You’ve got to start them off right!
We’ve always heard that breakfast is the most important meal of the day….it’s true! Breakfast gets our metabolism pumped up and ready to go for the rest of the day. Our first meal essentially wakes up our digestive system. Plus, a positive start usually breeds positive actions and decisions throughout the rest of the day. Eating breakfast will also help kids focus better in class and likely retain information and perform better. Test scores also tend be higher when students have been properly fueled from the get-go. A quick, easy (and 100% Dolce-Approved) breakfast for your kids is none other than the famous Breakfast Bowl! The Breakfast Bowl isn’t just for adults! We have made some adjustments to the ingredient portions to adjust to growing bodies.

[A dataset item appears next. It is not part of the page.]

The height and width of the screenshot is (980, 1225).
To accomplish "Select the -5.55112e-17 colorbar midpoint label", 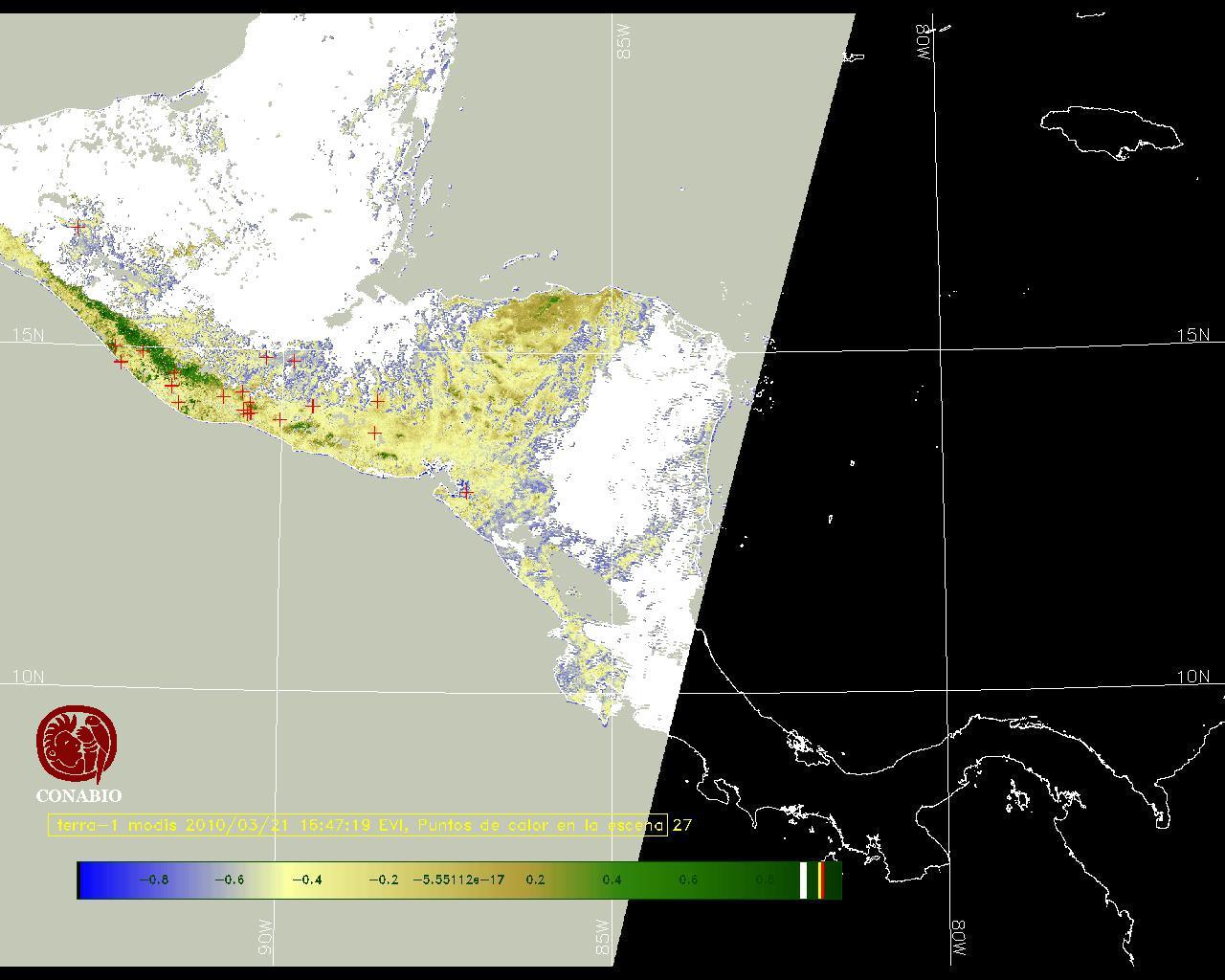I will [x=458, y=880].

Here is the kid-friendly version of the Breakfast Bowl:
¼ cup oat bran or buckwheat
¼ cup raisins
¼ cup berries
¼ sliced banana
1 tbsp. all-natural peanut butter (if you can get your kids to try almond butter then go for it!)

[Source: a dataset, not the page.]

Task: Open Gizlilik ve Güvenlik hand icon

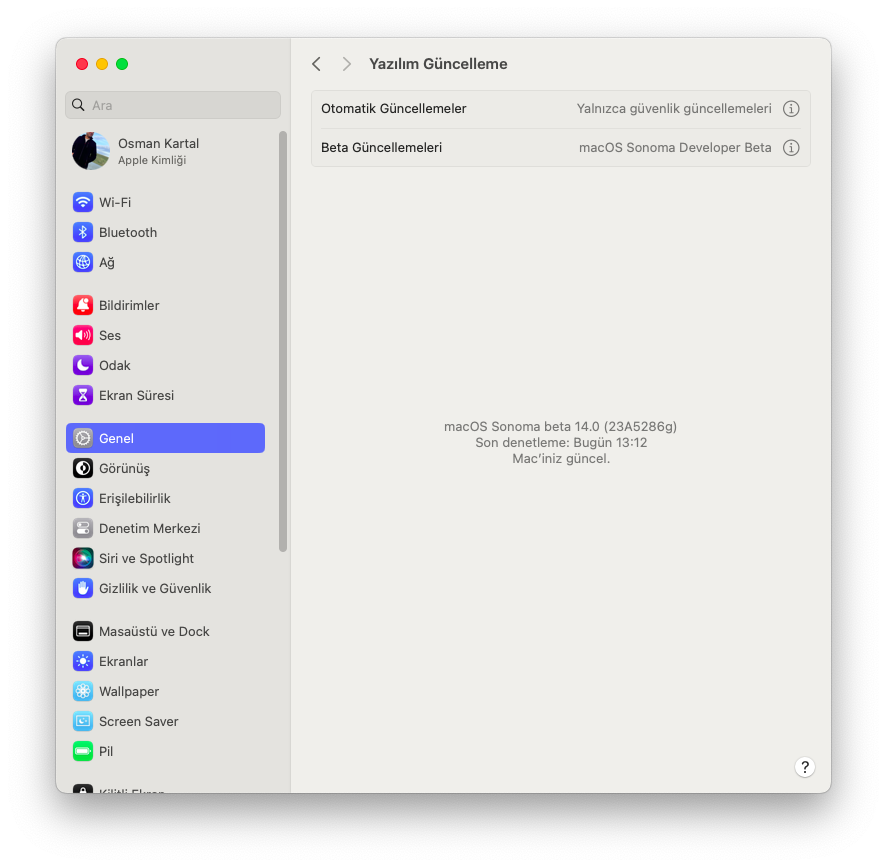Action: coord(83,588)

½ tbsp. chia seeds (excellent source of protein and HEALTHY fats for those developing brains!)
1 pinch of cinnamon
1 cup water
Splash of almond milk (optional)
Directions: Put ingredients in cereal bowl and add 1 cup boiling water. Mix well until thickened. (Tip: Add more water for a thinner consistency.)
Another way to modify this recipe is to puree the fruit before adding to the oat bran mixture. This will create a smoother, creamier texture that some kids may prefer. You can also soak the chia seeds in water if your kids don’t like too gritty of a texture.
Now, we are about halfway through the day and it’s time for lunch! If you can, just like we try to emphasize with our adults, prep your kids’ lunches ahead of time rather than letting them buy school lunch. Odds are that the school lunches simply don’t provide Earth-grown, wholesome foods like you can via our Dolce-Approved principles. Just like meal prepping for dinners throughout the week, make your kids’ lunches part of that meal prep session. Now, hopefully you took your kids food shopping with you (per our previous blog) so they were able to have some healthy say-so in their lunches. Here is another quick, easy – and Dolce-Approved – idea for your kids’ lunch:
All-Natural Peanut Butter (or Almond Butter) & Fruit Pita
½ banana, sliced
¼ cup fresh strawberries, sliced
1 whole grain pita bread
1 tbsp. organic peanut butter or almond butter with ½ tbsp. of chia seeds mixed in
Directions: Spread peanut butter and chia seeds onto pita bread and add on banana and strawberries.
This recipe is a fun spin on classic peanut butter and jelly and replaces that sugary goop with fresh, whole fruit. They will still get the protein and sweetness that PB&J provides, but with less sugar and far greater benefit.
Anytime you can get creative with a classic recipe kids will usually love it, and often times think it’s something new and exciting! Try cutting their sandwiches or fruits and veggies into fun shapes, or create silly faces with baby carrots, cherry tomatoes and cucumbers on their plate as a side dish. And remember, keep them INVOLVED! Being a part of making their food choices will make them feel empowered and ready to try new things!